- _EXERCISE TASK A_: List every language or language group named in the text on Khuzestan's history.
- _EXERCISE TASK B_: Write a continuation of the text on Khuzestan's history, starting from the point where it stops.

- _READING TEXT_:
- - - - -

There is also a very old folk etymology which maintains the word “khouz” stands for sugar and “Khouzi” for people who make raw sugar. The province has been a cane sugar-producing area since the late Sassanian times, such as the sugar cane fields of the Dez River side in Dezful. Khouzhestan has been the land of Khouzhies who cultivate sugar cane even today in Haft Tepe.
There have been many attempts at finding other sources for the name, but none have proved tenable. The history of Khuzestan Province, a province in southwestern Iran, extends from the ancient pre-Aryan Elamite civilization to the modern day Islamic Republic.
Khuzestan was once inhabited by a people known as the Elamites, who spoke neither Indo-European languages (like the Medes and Persians of the Iranian plateau) nor Semitic languages (like the peoples of the Mesopotamian city-states).
The Elamite language was not related to any Iranian languages, but may have been part of a larger group known as Elamo-Dravidian. Archaeologists and historians have documented various Elamite dynasties ranging from approximately 2700 BCE to 644 BCE. However, various early proto-Elamite ruins such as Sialk exist in central Iran.
The boundaries of Elam shifted throughout history, but Elam usually included present-day Khuzestan and areas of the Iranian plateau now part of the Iranian province of Fars. Elamite kings sometimes ruled as far afield as Babylon; sometimes they were completely subjugated by the Babylonians and Assyrians, and vice versa, as was the case for numerous dynasties that ruled Iran.
Historians differ as to whether the Elamites could be considered “Iranian”. On the one hand, the Elamites spoke a non-Iranian language and were culturally closer to the established civilizations of Sumer and Akkad than they were to the tribes of the Iranian plateau.
On the other hand, the Elamites linked the old civilizations of Mesopotamia and the new peoples of the plateau, and their version of Mesopotamian civilization was a formative influence on the first indisputably Persian empire of the Achaemenids.
Elam was one of the first conquests of the new Persian empire; Elamite scribes kept the Persians’ records, writing them down in Elamite cuneiform. Hence one contemporary historian, Elton Daniel, states that the Elamites are “the founders of the first Iranian empire in the geographic sense”.

- - - - -

- _SOURCE DATA_:

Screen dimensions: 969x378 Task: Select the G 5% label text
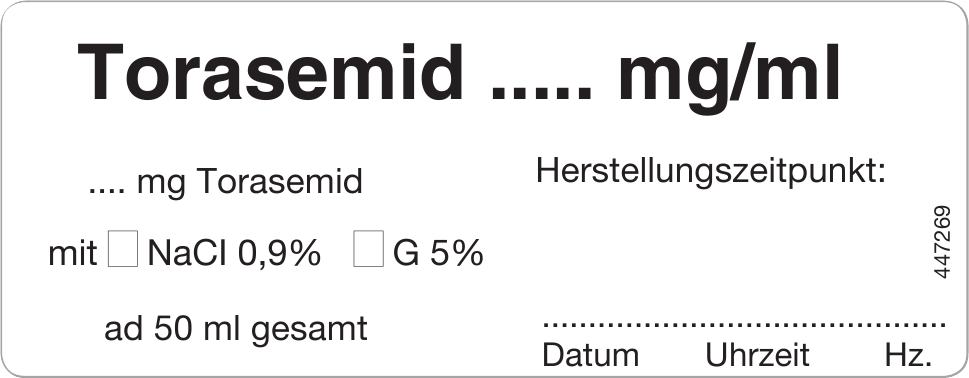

- - - - -

- _WRITTEN ANSWER A_:
- Indo-European languages
- Semitic languages
- The Elamite language
- Iranian languages
- Elamo-Dravidian

- _WRITTEN ANSWER B_:
If the Elamites are considered proto-Persians, then Khuzestan would have been one of the cradles of Persian civilization. Many experts such as Sir Percy Sykes in fact called the Elamites “the earliest civilization of Persia”, and Ibn Nadeem mentions that all the Median and Persian lands of antiquity spoke one language.
In his book, which is the most accredited account of spoken languages of Iran during the early Islamic era, Ibn Nadeem quotes the 8th century scholar Abdullah Ibn al-Muqaffa as having counted Khuzi among the Iranian languages and for having identified it as the unofficial language of the royalty of Iran.
In 644 BCE, the Assyrian king Ashurbanipal conquered Elam and destroyed their capital at Susa. For a time, the area was ruled from northern Mesopotamia. The area then seems to have re-established its independence. It was known as Susiana and ruled from Susa. It managed to remain independent of the burgeoning Median Empire.
Elam was an ancient civilization centered in the far west and southwest of modern-day Iran, stretching from the lowlands of what is now Khuzestan and Ilam Province, as well as a small part of southern Iraq.
The modern name Elam is a transcription from Biblical Hebrew, corresponding to the Sumerian elam(a), the Akkadian elamtu, and the Elamite haltamti. Elamite states were among the leading political forces of the ancient near east. In classical literature, Elam was more often referred to as Susiana, a name derived from its capital, Susa.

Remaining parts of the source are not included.